WHAT YOU HAVE TO DO: Your answer should be every line with the word "will", copied from the data below.

INFORMATION SUPPLIED:
= = =
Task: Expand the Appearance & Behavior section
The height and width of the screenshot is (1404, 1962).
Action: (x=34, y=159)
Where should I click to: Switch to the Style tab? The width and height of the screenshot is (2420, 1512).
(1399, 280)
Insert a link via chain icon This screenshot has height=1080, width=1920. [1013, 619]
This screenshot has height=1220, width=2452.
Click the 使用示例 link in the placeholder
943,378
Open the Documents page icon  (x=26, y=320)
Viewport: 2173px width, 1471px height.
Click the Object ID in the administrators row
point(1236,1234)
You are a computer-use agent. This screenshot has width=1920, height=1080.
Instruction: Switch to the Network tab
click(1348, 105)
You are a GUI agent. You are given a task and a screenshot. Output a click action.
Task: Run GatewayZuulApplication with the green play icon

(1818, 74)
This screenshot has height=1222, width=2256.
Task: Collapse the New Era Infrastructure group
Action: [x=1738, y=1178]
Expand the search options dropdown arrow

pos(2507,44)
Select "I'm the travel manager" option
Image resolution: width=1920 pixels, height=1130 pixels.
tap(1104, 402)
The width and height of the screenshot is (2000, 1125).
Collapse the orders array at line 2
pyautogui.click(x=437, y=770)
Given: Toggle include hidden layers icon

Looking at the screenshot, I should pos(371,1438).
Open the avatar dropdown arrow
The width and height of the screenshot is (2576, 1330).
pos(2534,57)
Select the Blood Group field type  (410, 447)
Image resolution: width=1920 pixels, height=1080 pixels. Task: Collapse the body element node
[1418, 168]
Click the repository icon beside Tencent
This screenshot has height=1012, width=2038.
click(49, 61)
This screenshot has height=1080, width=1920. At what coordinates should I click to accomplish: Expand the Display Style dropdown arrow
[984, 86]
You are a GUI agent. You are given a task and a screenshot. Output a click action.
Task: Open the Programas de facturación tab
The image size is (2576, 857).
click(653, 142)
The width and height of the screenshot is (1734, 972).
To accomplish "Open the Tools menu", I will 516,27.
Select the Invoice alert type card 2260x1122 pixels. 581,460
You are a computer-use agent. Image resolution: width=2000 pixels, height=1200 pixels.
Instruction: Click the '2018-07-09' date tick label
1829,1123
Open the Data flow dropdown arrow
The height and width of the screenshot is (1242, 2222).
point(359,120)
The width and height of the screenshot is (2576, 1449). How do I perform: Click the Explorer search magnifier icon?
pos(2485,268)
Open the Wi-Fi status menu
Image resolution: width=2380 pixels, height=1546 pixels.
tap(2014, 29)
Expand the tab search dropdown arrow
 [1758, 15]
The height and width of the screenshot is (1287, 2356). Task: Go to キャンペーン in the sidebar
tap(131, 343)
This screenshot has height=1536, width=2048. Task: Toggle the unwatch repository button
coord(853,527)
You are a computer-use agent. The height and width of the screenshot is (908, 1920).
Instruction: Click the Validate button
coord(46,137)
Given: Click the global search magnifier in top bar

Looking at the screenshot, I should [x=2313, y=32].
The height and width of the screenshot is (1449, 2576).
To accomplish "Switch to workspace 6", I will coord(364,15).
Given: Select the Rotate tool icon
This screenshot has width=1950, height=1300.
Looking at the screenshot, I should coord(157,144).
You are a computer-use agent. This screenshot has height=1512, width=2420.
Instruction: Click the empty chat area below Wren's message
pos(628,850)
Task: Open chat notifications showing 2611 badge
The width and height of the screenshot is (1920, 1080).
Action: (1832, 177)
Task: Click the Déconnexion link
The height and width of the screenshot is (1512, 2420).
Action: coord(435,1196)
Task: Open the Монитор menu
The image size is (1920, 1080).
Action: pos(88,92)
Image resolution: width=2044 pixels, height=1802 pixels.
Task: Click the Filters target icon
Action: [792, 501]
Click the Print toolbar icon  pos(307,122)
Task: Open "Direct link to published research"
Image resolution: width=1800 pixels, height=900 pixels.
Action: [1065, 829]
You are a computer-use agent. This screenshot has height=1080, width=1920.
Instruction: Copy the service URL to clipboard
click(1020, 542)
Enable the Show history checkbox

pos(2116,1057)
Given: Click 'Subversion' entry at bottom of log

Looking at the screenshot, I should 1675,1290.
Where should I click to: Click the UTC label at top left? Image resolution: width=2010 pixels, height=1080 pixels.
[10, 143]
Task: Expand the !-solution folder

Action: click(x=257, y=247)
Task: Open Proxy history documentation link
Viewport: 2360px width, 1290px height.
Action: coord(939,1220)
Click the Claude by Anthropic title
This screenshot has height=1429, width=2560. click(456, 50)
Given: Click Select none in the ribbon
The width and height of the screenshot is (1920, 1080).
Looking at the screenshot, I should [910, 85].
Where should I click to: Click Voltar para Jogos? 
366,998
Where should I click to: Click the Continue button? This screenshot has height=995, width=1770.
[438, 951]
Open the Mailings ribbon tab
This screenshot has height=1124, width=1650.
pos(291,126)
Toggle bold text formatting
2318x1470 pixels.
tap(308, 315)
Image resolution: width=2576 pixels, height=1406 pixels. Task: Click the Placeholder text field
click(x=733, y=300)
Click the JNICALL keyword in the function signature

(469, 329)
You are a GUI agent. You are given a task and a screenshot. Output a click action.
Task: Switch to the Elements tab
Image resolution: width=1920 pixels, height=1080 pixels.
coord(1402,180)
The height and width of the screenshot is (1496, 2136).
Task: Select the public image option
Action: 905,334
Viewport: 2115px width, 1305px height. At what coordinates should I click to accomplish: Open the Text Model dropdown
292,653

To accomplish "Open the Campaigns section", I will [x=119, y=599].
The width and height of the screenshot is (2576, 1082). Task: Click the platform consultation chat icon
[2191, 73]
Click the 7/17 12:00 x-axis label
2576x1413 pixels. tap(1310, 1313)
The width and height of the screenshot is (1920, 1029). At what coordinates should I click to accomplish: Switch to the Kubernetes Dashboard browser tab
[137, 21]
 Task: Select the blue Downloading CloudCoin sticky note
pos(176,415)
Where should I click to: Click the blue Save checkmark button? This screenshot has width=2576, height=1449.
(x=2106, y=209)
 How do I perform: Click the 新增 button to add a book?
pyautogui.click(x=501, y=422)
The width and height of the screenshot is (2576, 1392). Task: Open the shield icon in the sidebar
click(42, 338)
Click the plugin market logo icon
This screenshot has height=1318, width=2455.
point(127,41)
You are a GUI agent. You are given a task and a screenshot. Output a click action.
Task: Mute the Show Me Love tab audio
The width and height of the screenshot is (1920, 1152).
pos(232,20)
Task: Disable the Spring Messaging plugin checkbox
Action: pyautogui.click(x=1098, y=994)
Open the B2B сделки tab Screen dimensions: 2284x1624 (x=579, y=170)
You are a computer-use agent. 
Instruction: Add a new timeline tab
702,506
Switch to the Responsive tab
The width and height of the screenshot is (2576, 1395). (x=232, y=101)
= = =
SOLUTION TO THIS TASK:
To accomplish "Open the Tools menu", I will 516,27.
To accomplish "Switch to workspace 6", I will coord(364,15).
To accomplish "Open the Campaigns section", I will [x=119, y=599].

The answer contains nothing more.